‹ back to Testimonials

Microgroove & Getmusic.com.au


Microgroove builds Getmusic.com.au with RavenDB

Getmusic.com.au is a direct-to-consumer store, offering CDs, MP3s, DVDs, apparel and merchandise from Universal Music Group, Warner, EMI, Sony and a range of independent labels. At close to two million SKUs, hundreds of thousands of MP3 streams and multiple real-time mobile APIs, Getmusic provided some unique data challenges.

The site was built and hosted by Microgroove, a software development company based in Seattle. At its foundation, Getmusic is powered by the Microgroove Music Platform, although a substantial amount of custom development was required for project specific functionality.

Why No-SQL?

Microgroove has long relied on SQL Server for general purpose data storage. However, during the initial development phases of Getmusic a certain category of functional was proving difficult to implement in traditional SQL. After investigating alternatives, Map / Reduce was quickly identified as the perfect solution. That led us to investigate hosts for Map / Reduce jobs and two were selected; MongoDB and RavenDB.

Why RavenDB?

There were many things to like about MongoDB including ease of setup, write speed & mindshare. But, it lacked ACID-compliance and at the time there were three competing .NET client libraries and it was clear only one would be a long term winner. The trouble was, no-one could agree on which one.

RavenDB was equally as easy to setup, fast and just felt right in a .NET environment. In addition, it came packaged with a management studio out of the box. We were aware of Hibernating Rhinos great work on NHibernate, Profiler and of Ayende in general.

Map / Reduce

Getmusic sells direct to consumer and receives near real-time sales data from the commerce and fulfillment provider. This data is compiled into daily, weekly and monthly publically viewable sales charts for each of the nine media types (e.g. CD, Download, Vinyl, Apparel, etc.) on offer.

At first, this sounded like a straightforward set of SQL “group by” queries. However, given the large number of SKUs, date range parameters and continuous updates of sales data, even highly optimized SQL queries were timing out. Offline processing was considered, but felt like a lot of work to setup and maintain.

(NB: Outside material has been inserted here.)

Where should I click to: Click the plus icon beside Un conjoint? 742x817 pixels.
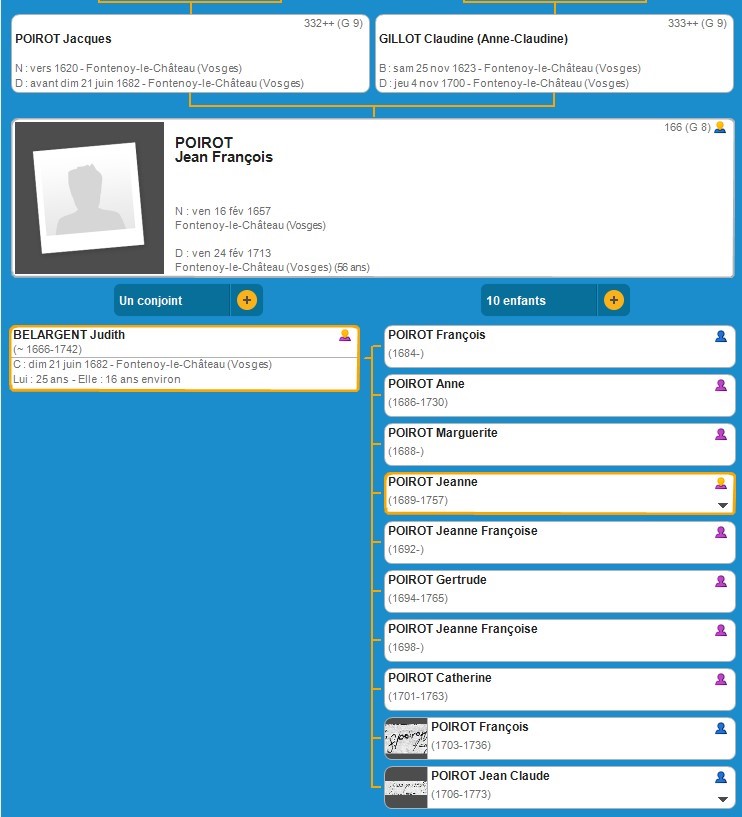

Map / Reduce was a perfect fit for this task as it allowed us to categorize the media types to operate over (the map) and a way to aggregate their sales data (the reduce). Offline processing was essentially given to us for free, as whenever new data is stored in RavenDB, related Map / Reduce indexes are re-indexed automatically.

Public charts pages query RavenDB’s Map / Reduce indexes directly, using no more than the default caching built into the RavenDB client libraries and server. Far from the original SQL-driven performance issues, these charts pages are now some of the fastest sections of the site.

Beyond Map / Reduce

Once we’d tasted success with RavenDB and its Map / Reduce functionality, we found ourselves turning to RavenDB to solve other problems, too. Whenever new functionality was added to the site, it would be developed with RavenDB as the sole backend data store, instead of SQL Server. No more fluent NHibernate mappings to declare, no more schemas to generate and deploy.

As the core Microgroove Music Platform was developed long before Raven, SQL Server is still part of the Getmusic picture. However, our architecture was changed to accommodate multiple backend stores, allowing the developer to choose the most appropriate for a particular function. For example, new product data entering the system is first stored in SQL Server and a CREATED event is published on a NServiceBus managed bus. Several subscribers are responsible for storing the data in RavenDB, activity logs, etc.

Our Release model type requires 12 tables in SQL Server (an N+1 nightmare), but is stored as a single document type in RavenDB.

Eventually, and as new functionality is implemented using RavenDB only, we expect this scheme to be less relevant, at least in terms of SQL Server and RavenDB.

Advice to other developers

RavenDB is extremely easy to get started with and feels like a natural extension to the .NET environment. But, old SQL habits die hard, especially the bad ones. Therefore, you’ll get the most out of RavenDB if you approach a problem from a non-relational point of view from the beginning. Think about your use cases and what a typical unit of work looks likes.

The same is true for a production deployment. Learn the capabilities of RavenDB’s management studio early and get a feel for what managing production installations on a day-to-day basis feels like.